As unlikely as it sounds, Mrs. Robison solely maintains the park’s five acres, as well as her own half-acre lawn and two acres of yard next to the park owned by her son, Dennis and his wife, Jackie.
“I spend one day picking up fallen branches and sticks, and then it takes me about 10 or 11 hours over two days to mow. Sometimes my son, Dwayne, helps me pick up sticks,” she says.
Dwayne, a retired truck driver with a military background in aviation mechanics, builds Ultralight planes and has a hangar on the back side of the park. He and his wife, Norene, reside in Poplar Bluff as do Mrs. Robison’s daughter Subrina Berger and her husband, Chris.
Dennis, who has a degree in business agriculture, has taken over operations of the family farm and built his home on the site where his grandparents once lived.
“Dennis has asked me when I am going to stop doing all the mowing. He says it is embarrassing when people want to know who mows his yard and he has to tell them his mother does,” she laughs. “Then they ask him, how old I am, and he has to tell them I am 91!”
Although most 91-year-old women are unable to take on the tasks she accomplishes with relative ease, Mrs. Robison enjoys excellent health, and has remarkable stamina and energy for a woman of her age and stature.

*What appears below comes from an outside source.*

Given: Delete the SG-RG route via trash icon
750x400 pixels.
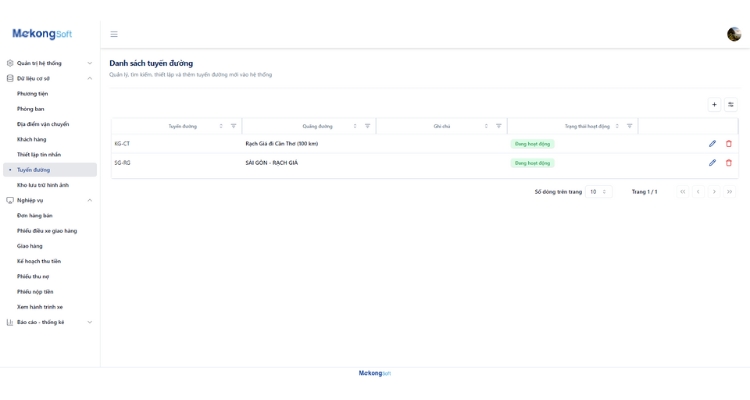Looking at the screenshot, I should 728,163.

She creates and maintains her gardens because she can, and because she enjoys yard work.
“If something stops being enjoyable, I stop doing it,” she says.
She felt that way about oil painting, although she has a gallery of pictures and folk art projects that attest to her talent. But lest anyone accuse her of being a quitter, she also admits that she can’t leave a project undone. She will finish what she started, even if once having begun, she finds she hates it.
When she isn’t mowing, building or repairing something at the park, she finds other tasks for her creative talents and energies. She is a collector, and builds her own cabinetry to house her collections. She is also an accomplished seamstress who has to her credit, numerous award-winning quilts, all with blocks completely hand-stitched and then hand-quilted. She also makes custom drapery and bed ruffles to match some of the bedcovers she has made.
One of her quilts features T-shirts from 20 years of participation in senior Olympics, from the time she was 60 years old to age 80.
“I saw in the DAR that they were having the events in Poplar Bluff, and I decided I wanted to try it. I trained myself. I didn’t tell anyone what I was going to do, not even my husband. When I got there, I saw vehicles from 15 states. I had no idea it was going to be that big!” remembers Mrs. Robison. She almost went home, but thought, “I’ve come this far. I might as well stay.”
Mrs. Robison competed in the track and field events, which is what she’d trained for, as well as all the other events, including the javelin and discus tossing and basketball free-throw. She finished with either a bronze, silver or gold ribbon in each of the 19 events, and added to those a full trophy case of ribbons over the 20 years she participated. She competed in the speed walk event alongside Bonnie Davis of Doniphan, whom she recalls that she “sized up and decided she could out-walk,” because she used a walker. She laughs, “Bonnie was no slouch. I found that out about halfway across the ballfield. I had to kick it up a little bit.”
The competitions stopped being held in 2009, but the indomitable Grannie Joyce admits, “I’d probably still be competing if they hadn’t.”
That’s just one more thing about which she can tell her four grandchildren and four great-grandchildren.